Pointing records for text and elements:
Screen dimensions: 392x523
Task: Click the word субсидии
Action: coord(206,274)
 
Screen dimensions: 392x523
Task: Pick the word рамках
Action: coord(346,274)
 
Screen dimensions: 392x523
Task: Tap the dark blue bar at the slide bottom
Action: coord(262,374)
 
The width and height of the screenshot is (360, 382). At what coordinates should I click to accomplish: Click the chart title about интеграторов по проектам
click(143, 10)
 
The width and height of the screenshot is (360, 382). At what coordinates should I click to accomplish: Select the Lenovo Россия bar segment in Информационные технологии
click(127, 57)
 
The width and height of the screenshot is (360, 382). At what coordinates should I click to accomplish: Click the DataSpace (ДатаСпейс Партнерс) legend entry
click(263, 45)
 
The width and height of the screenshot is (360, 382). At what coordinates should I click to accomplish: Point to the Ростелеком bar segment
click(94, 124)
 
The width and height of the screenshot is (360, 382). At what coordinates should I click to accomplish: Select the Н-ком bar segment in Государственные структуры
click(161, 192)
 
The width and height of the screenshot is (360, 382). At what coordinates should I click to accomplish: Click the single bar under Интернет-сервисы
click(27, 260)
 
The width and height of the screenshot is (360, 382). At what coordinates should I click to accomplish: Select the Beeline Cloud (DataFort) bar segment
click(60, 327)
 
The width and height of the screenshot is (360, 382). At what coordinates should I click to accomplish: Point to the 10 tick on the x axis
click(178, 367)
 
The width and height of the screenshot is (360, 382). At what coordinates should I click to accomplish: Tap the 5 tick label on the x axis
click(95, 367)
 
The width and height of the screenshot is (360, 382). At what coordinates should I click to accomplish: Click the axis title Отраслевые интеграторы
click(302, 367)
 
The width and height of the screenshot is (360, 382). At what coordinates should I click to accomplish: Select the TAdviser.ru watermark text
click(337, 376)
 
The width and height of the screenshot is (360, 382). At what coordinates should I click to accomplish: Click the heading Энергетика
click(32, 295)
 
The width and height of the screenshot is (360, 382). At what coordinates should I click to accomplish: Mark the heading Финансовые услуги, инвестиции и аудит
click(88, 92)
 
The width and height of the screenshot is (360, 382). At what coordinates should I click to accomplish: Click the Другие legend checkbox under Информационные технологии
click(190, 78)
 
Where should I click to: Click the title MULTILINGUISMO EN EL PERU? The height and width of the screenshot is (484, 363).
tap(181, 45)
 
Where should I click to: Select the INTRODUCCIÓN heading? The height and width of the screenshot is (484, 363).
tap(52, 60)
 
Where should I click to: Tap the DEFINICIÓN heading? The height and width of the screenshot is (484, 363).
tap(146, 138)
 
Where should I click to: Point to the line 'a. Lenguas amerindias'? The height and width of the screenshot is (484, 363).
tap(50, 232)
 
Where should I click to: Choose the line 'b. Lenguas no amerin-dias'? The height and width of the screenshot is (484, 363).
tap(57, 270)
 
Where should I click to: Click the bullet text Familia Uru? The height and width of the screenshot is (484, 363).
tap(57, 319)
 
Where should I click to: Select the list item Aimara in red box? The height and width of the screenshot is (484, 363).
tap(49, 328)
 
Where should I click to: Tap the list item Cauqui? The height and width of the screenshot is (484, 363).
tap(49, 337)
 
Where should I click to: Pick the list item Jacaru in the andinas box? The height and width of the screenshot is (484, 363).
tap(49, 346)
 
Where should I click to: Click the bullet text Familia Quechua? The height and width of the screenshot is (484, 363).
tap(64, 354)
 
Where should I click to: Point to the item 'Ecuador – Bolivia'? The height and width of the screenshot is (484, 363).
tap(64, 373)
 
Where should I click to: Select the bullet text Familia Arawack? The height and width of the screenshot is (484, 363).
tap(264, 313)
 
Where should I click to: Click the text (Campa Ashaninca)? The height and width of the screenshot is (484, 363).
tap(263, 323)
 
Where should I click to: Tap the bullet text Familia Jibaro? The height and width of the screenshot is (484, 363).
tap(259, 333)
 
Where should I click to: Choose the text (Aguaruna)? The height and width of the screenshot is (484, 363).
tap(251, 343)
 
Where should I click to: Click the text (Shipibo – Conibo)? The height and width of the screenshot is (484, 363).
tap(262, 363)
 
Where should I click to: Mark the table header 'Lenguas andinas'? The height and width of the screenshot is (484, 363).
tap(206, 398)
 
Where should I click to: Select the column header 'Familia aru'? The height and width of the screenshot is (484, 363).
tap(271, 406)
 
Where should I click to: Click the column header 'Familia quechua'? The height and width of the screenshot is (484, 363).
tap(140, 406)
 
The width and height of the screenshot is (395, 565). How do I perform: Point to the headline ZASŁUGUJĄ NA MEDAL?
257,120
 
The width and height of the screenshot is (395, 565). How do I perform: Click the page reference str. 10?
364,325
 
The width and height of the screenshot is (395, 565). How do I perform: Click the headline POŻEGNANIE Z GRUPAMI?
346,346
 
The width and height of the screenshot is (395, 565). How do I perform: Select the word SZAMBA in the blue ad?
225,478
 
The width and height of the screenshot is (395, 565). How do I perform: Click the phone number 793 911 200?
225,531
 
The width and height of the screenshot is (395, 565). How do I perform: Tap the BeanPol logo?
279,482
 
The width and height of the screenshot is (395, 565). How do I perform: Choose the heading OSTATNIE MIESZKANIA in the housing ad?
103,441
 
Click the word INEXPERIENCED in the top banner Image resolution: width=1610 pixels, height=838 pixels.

** TASK INSTRUCTIONS **
Return every line of the rows above without a single change.

** SOLUTION TO THIS PROBLEM **
Screen dimensions: 392x523
Task: Click the word субсидии
Action: coord(206,274)
 
Screen dimensions: 392x523
Task: Pick the word рамках
Action: coord(346,274)
 
Screen dimensions: 392x523
Task: Tap the dark blue bar at the slide bottom
Action: coord(262,374)
 
The width and height of the screenshot is (360, 382). At what coordinates should I click to accomplish: Click the chart title about интеграторов по проектам
click(143, 10)
 
The width and height of the screenshot is (360, 382). At what coordinates should I click to accomplish: Select the Lenovo Россия bar segment in Информационные технологии
click(127, 57)
 
The width and height of the screenshot is (360, 382). At what coordinates should I click to accomplish: Click the DataSpace (ДатаСпейс Партнерс) legend entry
click(263, 45)
 
The width and height of the screenshot is (360, 382). At what coordinates should I click to accomplish: Point to the Ростелеком bar segment
click(94, 124)
 
The width and height of the screenshot is (360, 382). At what coordinates should I click to accomplish: Select the Н-ком bar segment in Государственные структуры
click(161, 192)
 
The width and height of the screenshot is (360, 382). At what coordinates should I click to accomplish: Click the single bar under Интернет-сервисы
click(27, 260)
 
The width and height of the screenshot is (360, 382). At what coordinates should I click to accomplish: Select the Beeline Cloud (DataFort) bar segment
click(60, 327)
 
The width and height of the screenshot is (360, 382). At what coordinates should I click to accomplish: Point to the 10 tick on the x axis
click(178, 367)
 
The width and height of the screenshot is (360, 382). At what coordinates should I click to accomplish: Tap the 5 tick label on the x axis
click(95, 367)
 
The width and height of the screenshot is (360, 382). At what coordinates should I click to accomplish: Click the axis title Отраслевые интеграторы
click(302, 367)
 
The width and height of the screenshot is (360, 382). At what coordinates should I click to accomplish: Select the TAdviser.ru watermark text
click(337, 376)
 
The width and height of the screenshot is (360, 382). At what coordinates should I click to accomplish: Click the heading Энергетика
click(32, 295)
 
The width and height of the screenshot is (360, 382). At what coordinates should I click to accomplish: Mark the heading Финансовые услуги, инвестиции и аудит
click(88, 92)
 
The width and height of the screenshot is (360, 382). At what coordinates should I click to accomplish: Click the Другие legend checkbox under Информационные технологии
click(190, 78)
 
Where should I click to: Click the title MULTILINGUISMO EN EL PERU? The height and width of the screenshot is (484, 363).
tap(181, 45)
 
Where should I click to: Select the INTRODUCCIÓN heading? The height and width of the screenshot is (484, 363).
tap(52, 60)
 
Where should I click to: Tap the DEFINICIÓN heading? The height and width of the screenshot is (484, 363).
tap(146, 138)
 
Where should I click to: Point to the line 'a. Lenguas amerindias'? The height and width of the screenshot is (484, 363).
tap(50, 232)
 
Where should I click to: Choose the line 'b. Lenguas no amerin-dias'? The height and width of the screenshot is (484, 363).
tap(57, 270)
 
Where should I click to: Click the bullet text Familia Uru? The height and width of the screenshot is (484, 363).
tap(57, 319)
 
Where should I click to: Select the list item Aimara in red box? The height and width of the screenshot is (484, 363).
tap(49, 328)
 
Where should I click to: Tap the list item Cauqui? The height and width of the screenshot is (484, 363).
tap(49, 337)
 
Where should I click to: Pick the list item Jacaru in the andinas box? The height and width of the screenshot is (484, 363).
tap(49, 346)
 
Where should I click to: Click the bullet text Familia Quechua? The height and width of the screenshot is (484, 363).
tap(64, 354)
 
Where should I click to: Point to the item 'Ecuador – Bolivia'? The height and width of the screenshot is (484, 363).
tap(64, 373)
 
Where should I click to: Select the bullet text Familia Arawack? The height and width of the screenshot is (484, 363).
tap(264, 313)
 
Where should I click to: Click the text (Campa Ashaninca)? The height and width of the screenshot is (484, 363).
tap(263, 323)
 
Where should I click to: Tap the bullet text Familia Jibaro? The height and width of the screenshot is (484, 363).
tap(259, 333)
 
Where should I click to: Choose the text (Aguaruna)? The height and width of the screenshot is (484, 363).
tap(251, 343)
 
Where should I click to: Click the text (Shipibo – Conibo)? The height and width of the screenshot is (484, 363).
tap(262, 363)
 
Where should I click to: Mark the table header 'Lenguas andinas'? The height and width of the screenshot is (484, 363).
tap(206, 398)
 
Where should I click to: Select the column header 'Familia aru'? The height and width of the screenshot is (484, 363).
tap(271, 406)
 
Where should I click to: Click the column header 'Familia quechua'? The height and width of the screenshot is (484, 363).
tap(140, 406)
 
The width and height of the screenshot is (395, 565). How do I perform: Point to the headline ZASŁUGUJĄ NA MEDAL?
257,120
 
The width and height of the screenshot is (395, 565). How do I perform: Click the page reference str. 10?
364,325
 
The width and height of the screenshot is (395, 565). How do I perform: Click the headline POŻEGNANIE Z GRUPAMI?
346,346
 
The width and height of the screenshot is (395, 565). How do I perform: Select the word SZAMBA in the blue ad?
225,478
 
The width and height of the screenshot is (395, 565). How do I perform: Click the phone number 793 911 200?
225,531
 
The width and height of the screenshot is (395, 565). How do I perform: Tap the BeanPol logo?
279,482
 
The width and height of the screenshot is (395, 565). How do I perform: Choose the heading OSTATNIE MIESZKANIA in the housing ad?
103,441
 
Click the word INEXPERIENCED in the top banner Image resolution: width=1610 pixels, height=838 pixels.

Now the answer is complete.